On sait que le principal des émissions de CO2 provient de la fabrication des systèmes, appareils, machines de toutes sortes, et encore, je n’inclus pas les autres polluants que ces processus industriels libèrent. Pour les ordinateurs et les mobiles, c’est 70%, pour les voitures, c’est à peu près pareil.
D’autre part, on ne cesse d’entendre ou de lire l’urgence de relocaliser les processus industriel, pour, dit-on, réduire notre dépendance à la Chine. Le récent ouvrage de Nicolas Dufourq est un brillant plaidoyer d’une capacité qui ne demande qu’à être sollicité.

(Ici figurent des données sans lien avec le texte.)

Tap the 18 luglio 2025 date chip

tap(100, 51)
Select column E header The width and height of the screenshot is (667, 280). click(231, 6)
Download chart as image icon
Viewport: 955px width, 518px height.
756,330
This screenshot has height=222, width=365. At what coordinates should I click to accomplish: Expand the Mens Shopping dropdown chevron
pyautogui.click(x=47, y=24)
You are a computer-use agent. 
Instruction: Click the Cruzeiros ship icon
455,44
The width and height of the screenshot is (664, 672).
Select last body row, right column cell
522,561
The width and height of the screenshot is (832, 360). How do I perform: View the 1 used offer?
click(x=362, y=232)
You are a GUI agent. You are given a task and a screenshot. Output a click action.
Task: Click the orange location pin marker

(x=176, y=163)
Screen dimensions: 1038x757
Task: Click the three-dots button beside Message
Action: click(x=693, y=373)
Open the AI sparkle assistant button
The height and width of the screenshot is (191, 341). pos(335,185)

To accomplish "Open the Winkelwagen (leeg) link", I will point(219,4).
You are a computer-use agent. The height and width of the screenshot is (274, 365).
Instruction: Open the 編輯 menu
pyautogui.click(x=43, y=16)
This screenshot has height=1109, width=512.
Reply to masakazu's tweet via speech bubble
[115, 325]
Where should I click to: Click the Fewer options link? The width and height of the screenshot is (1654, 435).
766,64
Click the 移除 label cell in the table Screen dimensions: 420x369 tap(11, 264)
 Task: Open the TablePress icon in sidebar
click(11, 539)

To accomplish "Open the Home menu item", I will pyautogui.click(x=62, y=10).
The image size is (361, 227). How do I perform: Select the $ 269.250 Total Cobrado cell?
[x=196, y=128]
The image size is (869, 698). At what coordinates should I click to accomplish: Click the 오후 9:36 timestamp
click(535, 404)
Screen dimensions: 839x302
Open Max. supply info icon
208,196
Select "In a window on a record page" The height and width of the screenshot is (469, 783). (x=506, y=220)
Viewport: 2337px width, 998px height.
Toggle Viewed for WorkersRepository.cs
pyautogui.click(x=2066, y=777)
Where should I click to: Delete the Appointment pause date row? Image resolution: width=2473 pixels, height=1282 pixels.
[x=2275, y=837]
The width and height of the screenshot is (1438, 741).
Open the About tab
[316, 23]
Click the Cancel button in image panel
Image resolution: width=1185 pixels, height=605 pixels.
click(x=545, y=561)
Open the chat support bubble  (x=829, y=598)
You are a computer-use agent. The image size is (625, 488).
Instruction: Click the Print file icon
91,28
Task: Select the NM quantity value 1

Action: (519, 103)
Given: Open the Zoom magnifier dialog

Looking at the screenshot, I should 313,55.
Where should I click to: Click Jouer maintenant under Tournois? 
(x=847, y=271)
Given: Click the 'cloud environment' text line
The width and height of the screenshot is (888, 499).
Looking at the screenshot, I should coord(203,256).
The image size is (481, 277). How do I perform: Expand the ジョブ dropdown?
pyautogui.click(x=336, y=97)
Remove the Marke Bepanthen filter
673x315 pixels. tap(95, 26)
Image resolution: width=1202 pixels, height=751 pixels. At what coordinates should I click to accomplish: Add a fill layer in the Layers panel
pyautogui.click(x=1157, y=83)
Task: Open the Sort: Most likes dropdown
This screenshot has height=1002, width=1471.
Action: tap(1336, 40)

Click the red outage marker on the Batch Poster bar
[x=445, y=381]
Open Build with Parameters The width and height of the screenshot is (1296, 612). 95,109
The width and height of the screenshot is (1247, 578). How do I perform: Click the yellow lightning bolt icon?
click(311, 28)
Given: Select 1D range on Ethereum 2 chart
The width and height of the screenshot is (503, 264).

Il n’est nul besoin de développer le caractère masochiste de telles injonctions contradictoires. Nous vivons dans une économie de production, l’industrie, qui, pour prospérer, doit produire, tandis que nous, devons consommer. C’est à tort que l’on stigmatise la société de consommation, alors que nous sommes dans une économie de production qui ne cesse de développer l’offre.
Si l’on s’essaie à mettre un peu de rationalité dans cette approche, et de résoudre cette contradiction délétère, on peut convenir que l’enjeu est de prolonger au maximum l’usage d’un système, d’un appareil ou d’une machine. Comment y parvenir ? Hé bien, en réalisant la bascule, la transformation de cette économie de production vers une économie d’usage.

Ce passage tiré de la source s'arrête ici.